In the cancer environment, the chronic inflammation observed in GBM seems to rewire the cGAS/STING pathway, changing the microenvironment to support the tumor instead of killing the defective cells. Chronic inflammation may also support epithelia-mesenchymal transition where cells lose adherence to each other, making them mobile and starting the process of metastasis. [3]
The researchers recorded the characteristics of GBM cancer cell nuclei, especially the instability of their membranes and the impact of immune system responses to cancer. Crucially, their work supports and explains previous research. Additionally, their research identifies and visualizes therapeutic opportunities, specifically targeting disruptions in nuclear envelope repair mechanisms, as well as low-level proteins in the nuclear envelopes, immune pathways and more. [3]
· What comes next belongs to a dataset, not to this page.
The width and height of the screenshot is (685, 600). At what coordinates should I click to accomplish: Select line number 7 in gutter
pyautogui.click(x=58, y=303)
To see visualizations of the processes in the research revealed, follow the links to videos in the published findings. [Supplements 7 and 8].
New therapies are desperately needed for the deadliest of cancers. Seeing what happens in the environment of the tumor can make a world of difference.
Making a Difference
Caroline answered Henry’s question about who would care for him by saying, “The same people if I live.” Listing relatives and close friends she told him, “Your life will be filled with love, mine and others, whether it comes from my body or not.” She wrote a book called Lasting Love for children who lose a loved one.
Her doctor uses the word “miracle” to describe her survival. [1] Yet, waiting for miracles is not enough. Driven to change the experiences of the other 93% of patients diagnosed with GBM, researchers are conducting cutting-edge research to find targeted treatment.
References:
[1] Wright C. After I Was Given a Year to Live, I Wrote This Book for My Sons and Fought Brain Cancer with Love. People. 2019 Aug 20. https://people.com/human-interest/author-caroline-wright-brain-cancer-book-for-sons/
[2] About Glioblastoma. National Brain Tumor Society. 2024. https://braintumor.org/events/glioblastoma-awareness-day/about-glioblastoma/
[3] Coy S, Cheng B, Lee JS, Rashid R, Browning L, Xu Y, Chakrabarty SS, Yapp C, Chan S, Tefft JB, Scott E, Spektor A, Ligon KL, Baker GJ, Pellman D, Sorger PK, Santagata S. 2D and 3D multiplexed subcellular profiling of nuclear instability in human cancer. bioRxiv [Preprint]. 2023 Nov 11:2023.11.07.566063. doi: 10.1101/2023.11.07.566063. PMID: 37986801; PMCID: PMC10659270.
[4] Di Bona M, Bakhoum SF. Micronuclei and Cancer. Cancer Discov. 2024 Feb 8;14(2):214-226. doi: 10.1158/2159-8290.CD-23-1073. PMID: 38197599; PMCID: PMC11265298.